Vorgrimler was recruited to work for CETME in Spain. The French initially attempted to prevent him from leaving the country, but Vorgrimler and family were allowed to move to Madrid in September 1950. Once there, Vorgrimler went to work on a roller-delayed rifle chambered for the experimental 7.92×40mm cartridge. Former Rheinmetall engineers led by Hartmut Menneking already had a nine-month head start on the gas-operated Modelo 1, but Vorgrimler and his team of former Mauser engineers had their own Modelo 2 prototype ready by December 1950. The Spanish government selected the Modelo 2 for continued development in July, 1952.

== CETME Modelo B ==
Beside the interest at home in Spain, the Modelo 2 attracted a lot of attention from the West German Border Guards (Bundesgrenzschutz), which sought a new service rifle. Not willing to accept a cartridge outside of the NATO specification, the Germans asked CETME to develop a 7.62 mm version of the rifle. Misunderstanding the German request, CETME developed a 7.62 mm version of the 7.92×40mm cartridge. The Germans then had to explain that they wanted a version chambered for the standard 7.62×51mm NATO. Instead, the resulting CETME Modelo A was chambered for the 7.62×51mm CETME cartridge, which had identical chamber dimensions but a reduced-power load compared to the standard NATO round. Further development of the rifle produced the CETME Modelo B, which had been "improved" with the help of Heckler & Koch, receiving several modifications including the ability to fire from a closed bolt in both semi-automatic and automatic firing modes, a new perforated sheet-metal handguard (the folding bipod had been the foregrip in previous models), improved ergonomics, and a slightly longer barrel with a rifle grenade launcher mount. In 1958, this rifle was introduced into service with the Spanish Army as the Modelo 58. For his efforts in developing the rifle, Vorgrimler was awarded the Encomienda de Alfonso X el Sabio.

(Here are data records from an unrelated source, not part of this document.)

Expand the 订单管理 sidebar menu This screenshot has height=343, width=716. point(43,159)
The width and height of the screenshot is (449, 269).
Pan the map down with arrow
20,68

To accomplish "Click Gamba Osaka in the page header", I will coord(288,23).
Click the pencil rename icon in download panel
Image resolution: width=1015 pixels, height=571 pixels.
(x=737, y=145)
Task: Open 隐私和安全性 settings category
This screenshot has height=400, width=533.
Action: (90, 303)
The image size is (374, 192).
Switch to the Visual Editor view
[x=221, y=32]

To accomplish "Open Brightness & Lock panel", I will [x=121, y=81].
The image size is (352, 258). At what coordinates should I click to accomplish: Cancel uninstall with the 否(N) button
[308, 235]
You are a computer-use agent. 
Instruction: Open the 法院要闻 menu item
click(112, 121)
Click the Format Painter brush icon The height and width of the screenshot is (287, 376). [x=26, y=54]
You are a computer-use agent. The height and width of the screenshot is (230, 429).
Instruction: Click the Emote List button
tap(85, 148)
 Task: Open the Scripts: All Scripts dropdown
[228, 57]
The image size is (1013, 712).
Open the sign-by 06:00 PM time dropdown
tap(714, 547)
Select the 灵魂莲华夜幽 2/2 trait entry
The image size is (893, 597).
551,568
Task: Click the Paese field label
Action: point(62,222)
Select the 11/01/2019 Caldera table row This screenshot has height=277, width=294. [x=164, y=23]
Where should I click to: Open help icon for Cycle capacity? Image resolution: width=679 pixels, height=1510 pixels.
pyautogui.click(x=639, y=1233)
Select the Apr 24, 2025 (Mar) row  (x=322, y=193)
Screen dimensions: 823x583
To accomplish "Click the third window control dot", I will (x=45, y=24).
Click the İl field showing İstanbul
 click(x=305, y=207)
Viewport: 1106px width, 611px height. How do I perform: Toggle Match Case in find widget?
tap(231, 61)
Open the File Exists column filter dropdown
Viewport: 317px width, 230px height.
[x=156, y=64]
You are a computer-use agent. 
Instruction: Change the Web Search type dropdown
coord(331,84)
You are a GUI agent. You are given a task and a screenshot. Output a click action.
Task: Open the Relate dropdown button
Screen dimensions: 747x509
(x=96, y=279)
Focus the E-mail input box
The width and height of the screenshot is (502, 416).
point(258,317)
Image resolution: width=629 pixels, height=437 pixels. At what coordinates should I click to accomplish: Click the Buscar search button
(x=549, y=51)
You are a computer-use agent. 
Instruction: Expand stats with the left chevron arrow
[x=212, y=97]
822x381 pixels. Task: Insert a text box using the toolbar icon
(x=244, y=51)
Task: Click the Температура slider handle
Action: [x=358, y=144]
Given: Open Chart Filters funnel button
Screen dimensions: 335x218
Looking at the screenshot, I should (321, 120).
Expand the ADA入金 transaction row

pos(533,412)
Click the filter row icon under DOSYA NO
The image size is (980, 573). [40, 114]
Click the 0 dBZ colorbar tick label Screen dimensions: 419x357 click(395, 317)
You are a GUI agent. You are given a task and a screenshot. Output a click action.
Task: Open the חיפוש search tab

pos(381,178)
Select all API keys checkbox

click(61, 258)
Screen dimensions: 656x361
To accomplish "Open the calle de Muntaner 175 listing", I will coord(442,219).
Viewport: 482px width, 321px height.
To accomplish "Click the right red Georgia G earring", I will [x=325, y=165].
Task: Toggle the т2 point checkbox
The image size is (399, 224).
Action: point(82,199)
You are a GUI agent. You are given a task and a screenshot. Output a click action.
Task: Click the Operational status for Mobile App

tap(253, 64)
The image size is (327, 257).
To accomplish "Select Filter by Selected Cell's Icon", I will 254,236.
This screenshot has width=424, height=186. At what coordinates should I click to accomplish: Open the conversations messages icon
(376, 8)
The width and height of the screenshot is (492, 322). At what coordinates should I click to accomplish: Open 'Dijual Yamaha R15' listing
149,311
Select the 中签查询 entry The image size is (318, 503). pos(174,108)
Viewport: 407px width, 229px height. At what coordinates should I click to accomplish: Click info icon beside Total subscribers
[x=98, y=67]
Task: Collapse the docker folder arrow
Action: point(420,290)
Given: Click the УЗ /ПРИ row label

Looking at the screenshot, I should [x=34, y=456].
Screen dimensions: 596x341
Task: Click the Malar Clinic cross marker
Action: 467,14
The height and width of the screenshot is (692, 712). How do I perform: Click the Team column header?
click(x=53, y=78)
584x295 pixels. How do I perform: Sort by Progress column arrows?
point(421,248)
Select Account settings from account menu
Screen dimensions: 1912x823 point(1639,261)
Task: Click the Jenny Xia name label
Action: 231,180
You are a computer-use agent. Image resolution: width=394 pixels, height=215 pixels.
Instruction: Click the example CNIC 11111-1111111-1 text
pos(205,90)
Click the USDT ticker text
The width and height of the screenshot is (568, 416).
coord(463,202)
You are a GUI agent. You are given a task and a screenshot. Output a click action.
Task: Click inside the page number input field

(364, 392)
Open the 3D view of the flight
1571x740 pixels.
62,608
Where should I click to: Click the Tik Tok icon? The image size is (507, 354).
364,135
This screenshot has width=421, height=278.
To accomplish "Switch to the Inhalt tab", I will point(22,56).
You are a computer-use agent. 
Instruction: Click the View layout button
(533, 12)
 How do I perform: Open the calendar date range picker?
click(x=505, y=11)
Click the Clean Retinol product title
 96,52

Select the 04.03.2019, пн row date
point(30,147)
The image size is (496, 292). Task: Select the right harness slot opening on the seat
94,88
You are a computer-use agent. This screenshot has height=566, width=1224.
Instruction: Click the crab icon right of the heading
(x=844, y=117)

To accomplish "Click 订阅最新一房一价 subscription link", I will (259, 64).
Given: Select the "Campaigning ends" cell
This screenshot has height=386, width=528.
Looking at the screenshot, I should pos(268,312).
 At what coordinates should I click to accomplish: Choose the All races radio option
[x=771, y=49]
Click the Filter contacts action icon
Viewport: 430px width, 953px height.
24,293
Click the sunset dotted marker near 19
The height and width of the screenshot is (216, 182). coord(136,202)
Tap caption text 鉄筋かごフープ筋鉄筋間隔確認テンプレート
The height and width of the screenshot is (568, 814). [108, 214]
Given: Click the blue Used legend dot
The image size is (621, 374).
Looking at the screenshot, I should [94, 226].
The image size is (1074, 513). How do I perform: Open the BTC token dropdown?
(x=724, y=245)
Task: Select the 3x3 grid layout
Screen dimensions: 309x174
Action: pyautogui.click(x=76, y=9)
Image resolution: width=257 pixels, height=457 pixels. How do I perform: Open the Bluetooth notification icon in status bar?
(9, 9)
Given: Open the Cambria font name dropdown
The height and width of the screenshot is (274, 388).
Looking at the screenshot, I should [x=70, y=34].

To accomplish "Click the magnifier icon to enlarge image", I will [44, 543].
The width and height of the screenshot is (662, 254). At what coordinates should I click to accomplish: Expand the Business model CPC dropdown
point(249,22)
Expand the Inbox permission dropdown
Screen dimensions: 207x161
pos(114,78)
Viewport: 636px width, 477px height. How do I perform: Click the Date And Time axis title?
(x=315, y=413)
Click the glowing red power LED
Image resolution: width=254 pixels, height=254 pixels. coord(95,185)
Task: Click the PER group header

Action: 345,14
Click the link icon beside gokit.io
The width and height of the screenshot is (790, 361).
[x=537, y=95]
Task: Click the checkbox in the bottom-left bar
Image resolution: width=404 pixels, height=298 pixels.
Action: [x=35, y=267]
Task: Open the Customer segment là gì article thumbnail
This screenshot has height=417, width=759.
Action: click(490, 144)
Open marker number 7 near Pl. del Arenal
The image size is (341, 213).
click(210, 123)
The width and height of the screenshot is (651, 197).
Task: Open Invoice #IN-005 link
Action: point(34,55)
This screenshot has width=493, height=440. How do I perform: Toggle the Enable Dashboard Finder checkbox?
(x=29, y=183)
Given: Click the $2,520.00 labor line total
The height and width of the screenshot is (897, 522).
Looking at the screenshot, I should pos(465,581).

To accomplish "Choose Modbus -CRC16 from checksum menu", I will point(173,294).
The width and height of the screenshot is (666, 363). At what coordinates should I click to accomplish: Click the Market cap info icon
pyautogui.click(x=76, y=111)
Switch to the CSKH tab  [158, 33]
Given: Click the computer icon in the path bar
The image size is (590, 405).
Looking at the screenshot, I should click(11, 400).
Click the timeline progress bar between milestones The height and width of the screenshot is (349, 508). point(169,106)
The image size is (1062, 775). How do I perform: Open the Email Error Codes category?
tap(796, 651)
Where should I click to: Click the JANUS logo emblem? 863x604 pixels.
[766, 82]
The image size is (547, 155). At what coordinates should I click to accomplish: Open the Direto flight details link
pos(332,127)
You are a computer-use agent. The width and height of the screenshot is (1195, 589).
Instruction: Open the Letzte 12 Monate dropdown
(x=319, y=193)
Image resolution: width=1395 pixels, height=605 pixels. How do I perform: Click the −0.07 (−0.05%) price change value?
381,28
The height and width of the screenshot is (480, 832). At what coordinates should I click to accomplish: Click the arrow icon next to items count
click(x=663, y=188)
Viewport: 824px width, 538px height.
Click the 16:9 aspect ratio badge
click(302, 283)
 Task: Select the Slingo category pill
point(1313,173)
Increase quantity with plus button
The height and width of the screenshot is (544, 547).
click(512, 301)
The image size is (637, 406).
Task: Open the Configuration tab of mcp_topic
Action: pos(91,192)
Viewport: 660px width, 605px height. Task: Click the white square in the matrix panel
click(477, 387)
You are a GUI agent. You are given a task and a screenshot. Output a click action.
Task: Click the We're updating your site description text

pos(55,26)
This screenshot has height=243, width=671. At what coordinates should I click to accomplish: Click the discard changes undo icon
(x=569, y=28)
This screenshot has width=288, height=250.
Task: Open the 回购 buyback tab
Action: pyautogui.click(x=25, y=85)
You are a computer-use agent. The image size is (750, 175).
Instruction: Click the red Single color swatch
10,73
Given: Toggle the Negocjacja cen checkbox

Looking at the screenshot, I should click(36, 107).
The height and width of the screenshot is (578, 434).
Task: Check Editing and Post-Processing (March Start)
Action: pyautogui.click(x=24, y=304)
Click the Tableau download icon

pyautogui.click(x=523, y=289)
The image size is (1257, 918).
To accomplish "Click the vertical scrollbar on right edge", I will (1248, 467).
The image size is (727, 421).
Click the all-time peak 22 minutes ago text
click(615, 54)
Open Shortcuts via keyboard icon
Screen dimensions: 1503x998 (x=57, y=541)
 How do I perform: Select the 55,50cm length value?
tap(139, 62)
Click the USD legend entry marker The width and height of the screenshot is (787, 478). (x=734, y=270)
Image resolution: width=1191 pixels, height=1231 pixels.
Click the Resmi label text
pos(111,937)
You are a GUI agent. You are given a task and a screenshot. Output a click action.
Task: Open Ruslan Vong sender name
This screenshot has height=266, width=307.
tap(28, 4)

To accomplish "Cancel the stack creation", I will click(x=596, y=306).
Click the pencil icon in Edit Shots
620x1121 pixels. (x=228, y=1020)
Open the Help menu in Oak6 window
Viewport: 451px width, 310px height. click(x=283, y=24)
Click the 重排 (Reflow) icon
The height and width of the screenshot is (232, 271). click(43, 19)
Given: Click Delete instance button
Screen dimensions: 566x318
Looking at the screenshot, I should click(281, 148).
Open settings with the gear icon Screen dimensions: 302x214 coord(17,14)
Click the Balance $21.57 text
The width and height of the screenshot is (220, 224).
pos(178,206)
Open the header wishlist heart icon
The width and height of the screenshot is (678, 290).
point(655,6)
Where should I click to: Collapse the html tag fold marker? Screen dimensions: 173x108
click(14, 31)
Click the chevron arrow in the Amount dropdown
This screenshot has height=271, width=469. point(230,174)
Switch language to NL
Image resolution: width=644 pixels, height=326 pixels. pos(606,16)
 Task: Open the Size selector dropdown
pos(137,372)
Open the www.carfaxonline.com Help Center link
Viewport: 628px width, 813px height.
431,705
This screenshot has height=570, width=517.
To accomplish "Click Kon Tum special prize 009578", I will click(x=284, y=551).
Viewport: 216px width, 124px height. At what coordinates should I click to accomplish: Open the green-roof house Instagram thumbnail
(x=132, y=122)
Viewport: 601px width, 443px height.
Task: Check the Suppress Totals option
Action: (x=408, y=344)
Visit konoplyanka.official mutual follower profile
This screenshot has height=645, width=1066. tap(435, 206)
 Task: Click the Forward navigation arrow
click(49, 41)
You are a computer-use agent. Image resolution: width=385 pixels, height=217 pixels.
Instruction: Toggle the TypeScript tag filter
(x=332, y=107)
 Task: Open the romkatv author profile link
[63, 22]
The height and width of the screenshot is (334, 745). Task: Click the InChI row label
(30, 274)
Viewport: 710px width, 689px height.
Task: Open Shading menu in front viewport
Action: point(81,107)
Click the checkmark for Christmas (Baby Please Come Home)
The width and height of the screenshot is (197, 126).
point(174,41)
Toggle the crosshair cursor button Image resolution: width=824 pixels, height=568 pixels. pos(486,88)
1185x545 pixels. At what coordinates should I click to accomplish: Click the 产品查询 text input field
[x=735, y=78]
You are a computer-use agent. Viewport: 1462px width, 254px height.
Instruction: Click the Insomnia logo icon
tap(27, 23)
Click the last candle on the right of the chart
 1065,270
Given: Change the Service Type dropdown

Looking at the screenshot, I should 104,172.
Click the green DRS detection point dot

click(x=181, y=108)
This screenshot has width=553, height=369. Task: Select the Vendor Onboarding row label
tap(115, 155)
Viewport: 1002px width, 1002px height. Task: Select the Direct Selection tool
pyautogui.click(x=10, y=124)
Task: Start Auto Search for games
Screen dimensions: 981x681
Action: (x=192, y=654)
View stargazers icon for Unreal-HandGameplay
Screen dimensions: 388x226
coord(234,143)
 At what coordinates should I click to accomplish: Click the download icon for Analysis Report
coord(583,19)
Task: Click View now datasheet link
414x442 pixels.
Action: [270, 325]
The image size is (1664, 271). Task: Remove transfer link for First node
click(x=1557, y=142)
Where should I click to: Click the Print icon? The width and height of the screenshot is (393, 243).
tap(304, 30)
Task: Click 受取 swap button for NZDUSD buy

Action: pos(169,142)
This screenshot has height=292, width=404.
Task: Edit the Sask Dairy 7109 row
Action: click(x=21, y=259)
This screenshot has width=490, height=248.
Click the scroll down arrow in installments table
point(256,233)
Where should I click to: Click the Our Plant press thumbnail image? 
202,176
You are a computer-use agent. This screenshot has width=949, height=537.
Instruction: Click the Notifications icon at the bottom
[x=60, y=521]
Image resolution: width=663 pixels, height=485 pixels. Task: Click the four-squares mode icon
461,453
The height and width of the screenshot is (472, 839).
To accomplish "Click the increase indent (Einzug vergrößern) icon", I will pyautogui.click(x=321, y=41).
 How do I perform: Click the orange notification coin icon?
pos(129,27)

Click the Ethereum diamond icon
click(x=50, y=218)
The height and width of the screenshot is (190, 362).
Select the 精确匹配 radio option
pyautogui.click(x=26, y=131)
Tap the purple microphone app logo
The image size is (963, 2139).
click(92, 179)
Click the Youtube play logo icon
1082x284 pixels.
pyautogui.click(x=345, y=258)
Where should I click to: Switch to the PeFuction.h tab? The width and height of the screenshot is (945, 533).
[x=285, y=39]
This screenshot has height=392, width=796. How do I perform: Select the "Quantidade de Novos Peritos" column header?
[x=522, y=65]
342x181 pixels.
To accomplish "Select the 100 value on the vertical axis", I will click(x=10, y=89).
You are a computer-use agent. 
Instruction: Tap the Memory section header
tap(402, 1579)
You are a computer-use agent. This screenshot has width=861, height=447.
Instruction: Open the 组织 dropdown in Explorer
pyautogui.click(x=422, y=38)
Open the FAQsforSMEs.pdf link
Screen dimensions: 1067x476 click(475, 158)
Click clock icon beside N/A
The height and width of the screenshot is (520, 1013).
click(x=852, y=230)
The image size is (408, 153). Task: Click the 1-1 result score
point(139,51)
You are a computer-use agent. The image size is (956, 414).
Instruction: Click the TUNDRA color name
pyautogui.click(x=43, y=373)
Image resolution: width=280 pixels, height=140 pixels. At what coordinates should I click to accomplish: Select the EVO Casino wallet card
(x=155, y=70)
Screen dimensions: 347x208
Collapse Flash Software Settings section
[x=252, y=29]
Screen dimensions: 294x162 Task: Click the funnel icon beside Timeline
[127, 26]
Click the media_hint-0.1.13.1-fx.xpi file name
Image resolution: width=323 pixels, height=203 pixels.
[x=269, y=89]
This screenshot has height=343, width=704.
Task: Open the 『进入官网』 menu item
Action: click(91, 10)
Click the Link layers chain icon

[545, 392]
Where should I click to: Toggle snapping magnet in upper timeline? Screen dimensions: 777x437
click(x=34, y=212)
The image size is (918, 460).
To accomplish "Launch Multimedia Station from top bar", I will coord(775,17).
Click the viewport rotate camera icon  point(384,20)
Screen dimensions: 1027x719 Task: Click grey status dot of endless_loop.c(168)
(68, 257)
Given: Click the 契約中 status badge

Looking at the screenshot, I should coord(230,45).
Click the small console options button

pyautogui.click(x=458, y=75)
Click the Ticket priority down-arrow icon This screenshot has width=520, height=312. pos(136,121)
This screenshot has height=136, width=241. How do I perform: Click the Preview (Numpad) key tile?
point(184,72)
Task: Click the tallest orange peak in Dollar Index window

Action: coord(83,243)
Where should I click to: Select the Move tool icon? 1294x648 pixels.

In 1956, the Bundesgrenzschutz canceled its planned procurement of the CETME rifles, adopting the FN FAL (G1) instead. However, the newly formed West German Army (Bundeswehr) now displayed interest and soon purchased a number of CETME rifles for further testing. The CETME, known as the Automatisches Gewehr G3, competed successfully against the SIG SG 510 (G2) and AR-10 (G4) to replace the previously favored G1 rifle. In January 1959, the Bundeswehr officially adopted the CETME rifle. The CETME design was licensed by the West German government, and production was transferred to German manufacturers, Heckler & Koch and Rheinmetall. Heckler & Koch would go on to develop an entire family of weapons based on the G3, including the HK33 rifle, HK21 machine gun, and MP5 submachine gun.

==Later years==
In the summer of 1956, Vorgrimler moved back to West Germany. Despite the recruiting efforts of Heckler & Koch engineering director (and former Mauser Department 37 colleague) Alex Seidel, Vorgrimler returned to work at Mauser as the head of research and development. By then, Mauser and CETME had entered a working alliance. Soon after, Vorgrimler developed a companion machinegun based on the CETME rifle design. While commercially unsuccessful, it inspired Heckler & Koch's HK21 introduced years later.

Vorgrimler continued to be granted patents for his work throughout the 1960s and 1970s. This included work on commercial sporting rifles, caseless infantry rifles, and an automatic cannon with Mauser and Industriewerke Karlsruhe.